RICHARD BLACKFORD: Not in Our Time (Oratorio) – Paul Nilon, ten./ Stephan Gadd, bar./ Bournemouth Sym. Orch., Chorus, and Youth Chorus/ Gavin Carr – Nimbus Alliance

by | May 4, 2012 | Classical CD Reviews

RICHARD BLACKFORD: Not in Our Time (An Oratorio about War in God’s Name Marking the Anniversary of 9/11) – Paul Nilon, tenor/ Stephan Gadd, baritone/ Bournemouth Sym. Orch., Chorus, and Youth Chorus/ Gavin Carr – Nimbus Alliance 6161, 54:13 [Distr. by Allegro] ***1/2: 
It’s tough having to review a piece and not knowing from which angle to proceed. As much as Richard Blackford seems to have poured into this work, I can’t get beyond the idea that this is not so much an oratorio as a political statement set to music. In fact, the two other works touted in the booklet, Mirrors of Perfection and Voices of Exile seem to confirm this.

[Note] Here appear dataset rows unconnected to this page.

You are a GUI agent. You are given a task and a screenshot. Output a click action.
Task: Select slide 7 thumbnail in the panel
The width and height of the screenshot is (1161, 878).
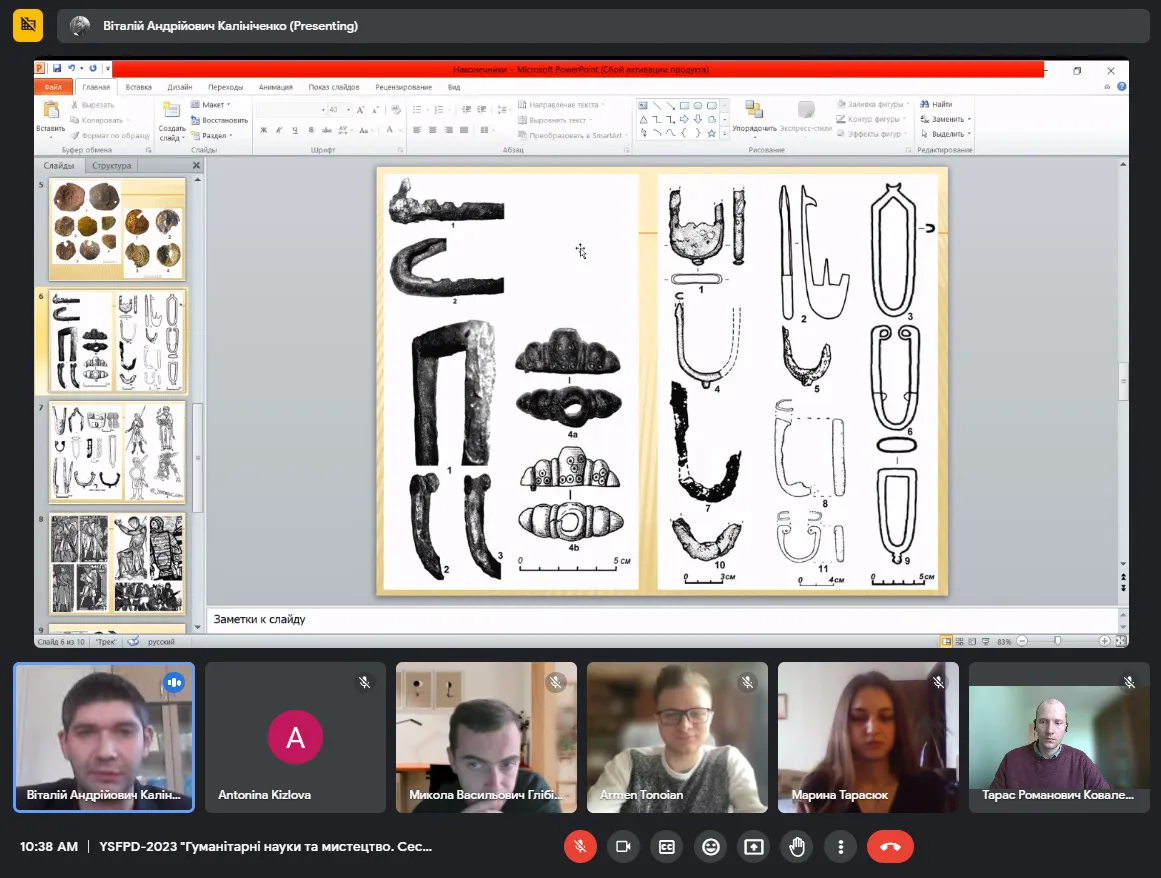117,451
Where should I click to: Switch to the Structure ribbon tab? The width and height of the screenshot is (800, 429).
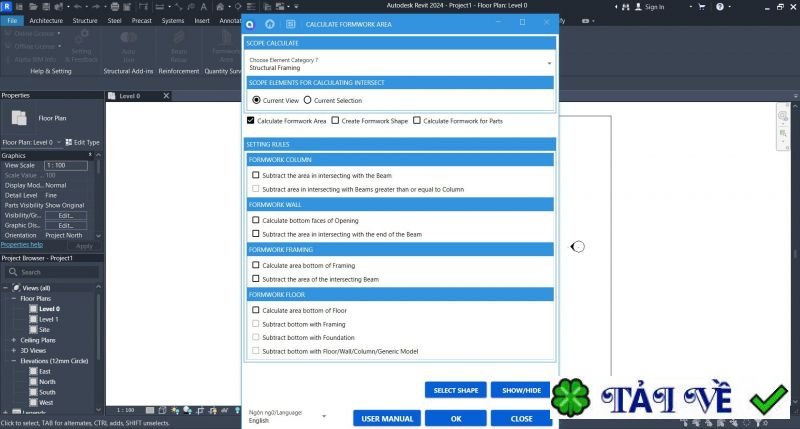tap(85, 20)
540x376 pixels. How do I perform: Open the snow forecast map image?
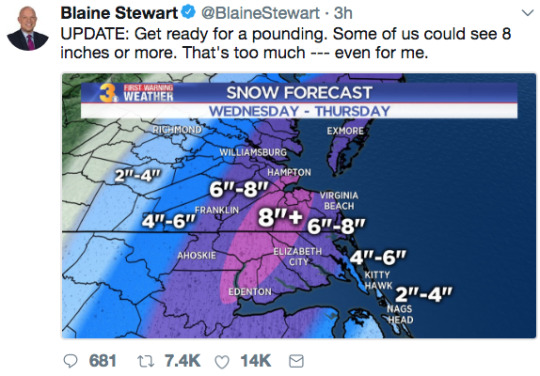point(299,206)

However, wanting to be fair, I ventured onto his website before starting this. Nothing there. Then to an interview in a podcast. A little more enlightening, at least in terms of his interest in political awareness as expressed through music. Still, the topic chosen, that of making war in God’s name is a huge one and fraught with the possibility of misinterpretation. What is he really trying to say here, mixing statements from Pope Urban of the First Crusade with supposed “crusader” talk post-9/11 by George W. Bush, or Ayman Al Zawahiri and Mohammed Ben Zeky? The topic is a valid one; no one doubts for a minute that religion has been used to push war. But contextually, despite similarities in tone and content among texts from 1000 years ago and today, I remain unconvinced about the genuine pretexts these texts inspired in terms of belligerence.

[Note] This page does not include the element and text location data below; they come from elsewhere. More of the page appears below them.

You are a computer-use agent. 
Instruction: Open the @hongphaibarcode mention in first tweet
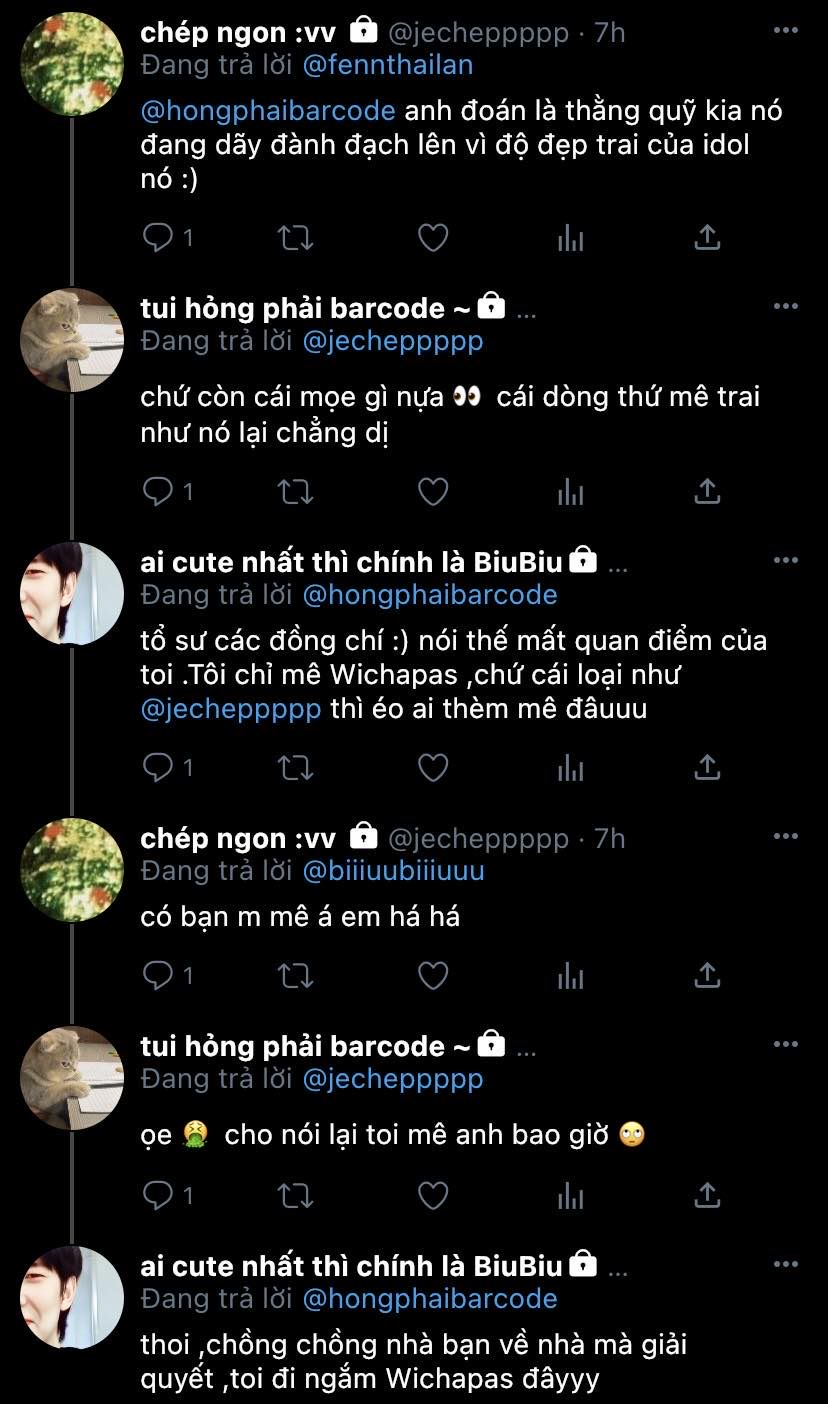pyautogui.click(x=269, y=110)
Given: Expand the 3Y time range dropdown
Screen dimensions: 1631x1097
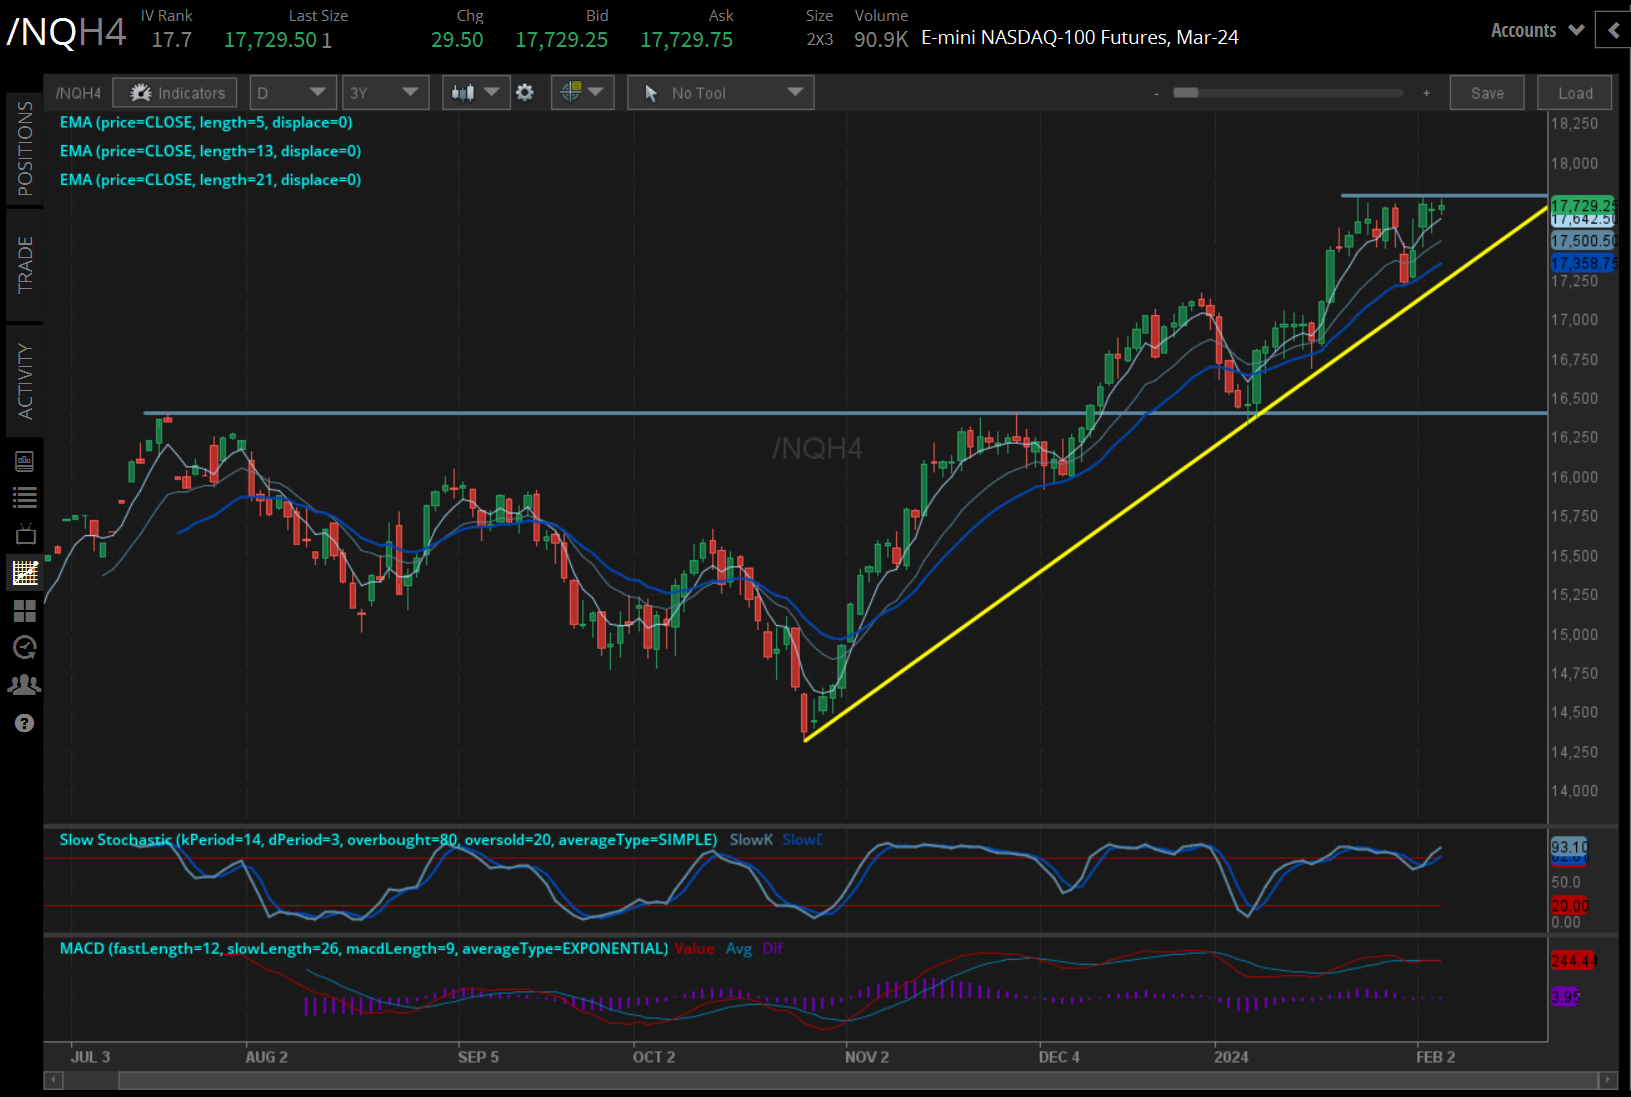Looking at the screenshot, I should (x=385, y=92).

What I do read in the notes is a small blurb by the composer that says the section from the Book of Habakkuk “How long O Lord? I cry for help – but you do not listen!” reflects the composer’s own “ambivalence towards the God who does not intervene in war…” Now maybe we are getting somewhere. Is this really a statement about the hijacking of religion to propagate war, or is it a personal diatribe about God because He allows it to begin with? There are profound theological concepts at work here that elude the rather juvenile and haphazard treatment of the texts used in this piece, and it is always dangerous comparing—let alone making judgments about—times so far removed from our own, and civilizations that had radically difference premises for existence and belief. And it is the ultimate haughtiness to make assumptions about our own modern moral high ground compared to theirs—it just isn’t there.

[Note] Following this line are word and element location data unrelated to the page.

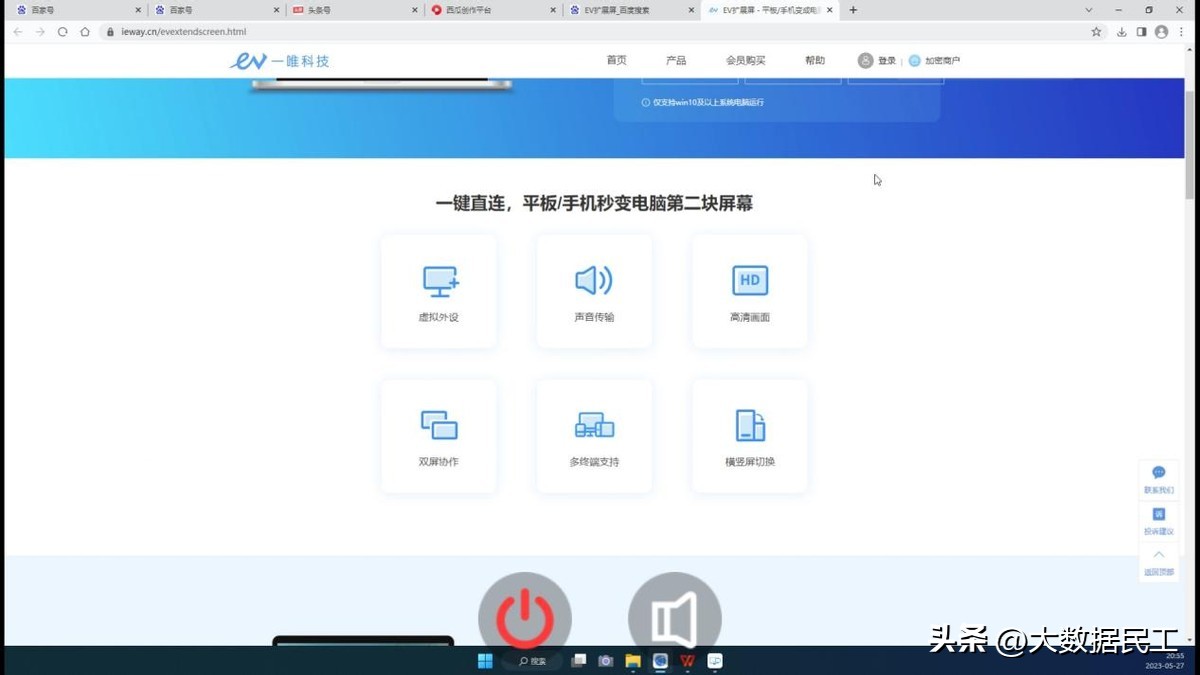Select the 多终端支持 multi-device support icon
The height and width of the screenshot is (675, 1200).
594,425
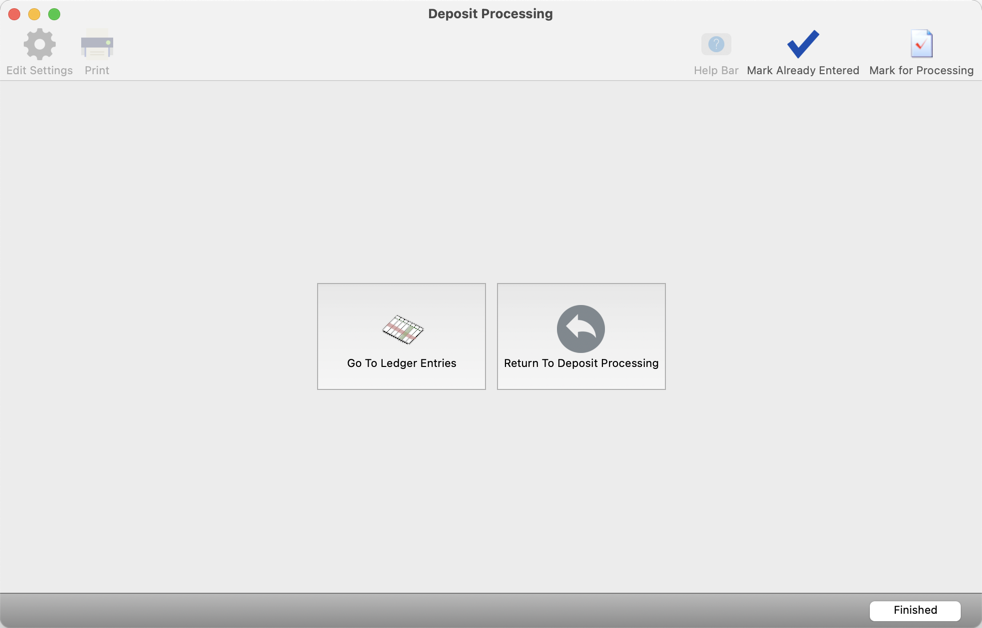Open the Help Bar question mark icon
Image resolution: width=982 pixels, height=628 pixels.
click(716, 44)
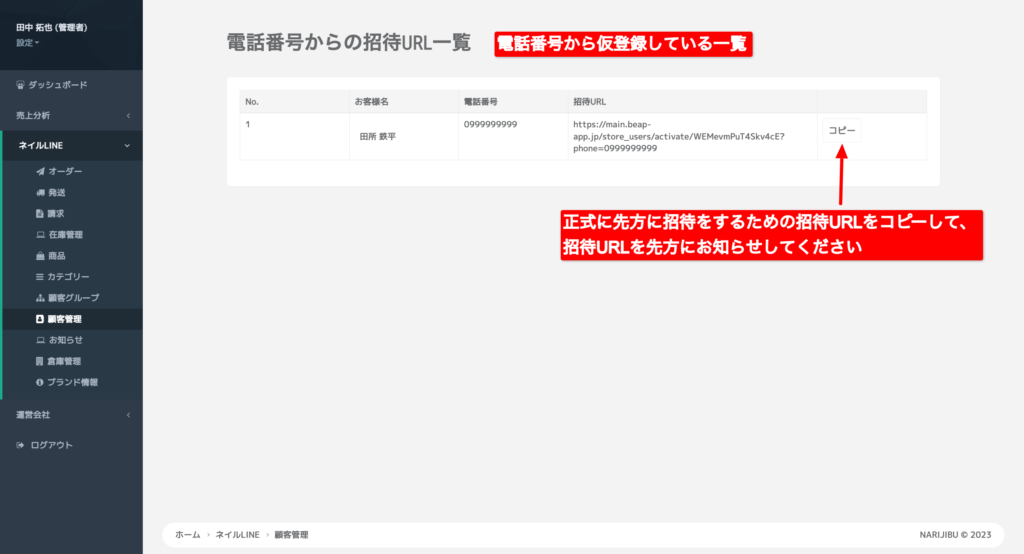The width and height of the screenshot is (1024, 554).
Task: Click the 顧客グループ hierarchy icon
Action: tap(40, 298)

So it is difficult to recommend a piece that I find flawed in its origins. But when we eventually get around to the music—and this is a piece of music, right?—we have only the notes to guide us. Blackford had his roots in the music of the seventies, and that meant the Darmstadt school, which put a choke hold on at least two generations of composers. After coming to realize that he preferred not just absolute music—though he has written much of it—after a two year stint studying with dramatist extraordinaire Hans Werner Henze in Rome, he decided to go his own way and has chosen a musical language that is dramatic and highly lyrical. Taken on its own terms the music is successful in portraying the ideas and ideals found in the text. And we do know that even operas can succeed with lousy librettos. Somehow I doubt that is the case here—the makeup of any one audience will decide time and time again whether Blackford’s concept holds water or not; that is simply the nature of the topic he has chosen, and it will remain controversial.
The Nimbus sound could be better—I find it too close in and bordering on distortion in some places. But the orchestra and chorus are excellent, with the soloists taxed with some lovely lines.